Extract each line of the data below that contains the string "pixels", and reproduce every such line in full.

Listed entries
※

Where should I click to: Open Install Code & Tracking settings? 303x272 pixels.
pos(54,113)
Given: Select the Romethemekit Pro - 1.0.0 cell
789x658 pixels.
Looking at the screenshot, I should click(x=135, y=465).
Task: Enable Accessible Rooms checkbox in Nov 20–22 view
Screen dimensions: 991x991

※

Result of the task
Where should I click to: Open Install Code & Tracking settings? 303x272 pixels.
789x658 pixels.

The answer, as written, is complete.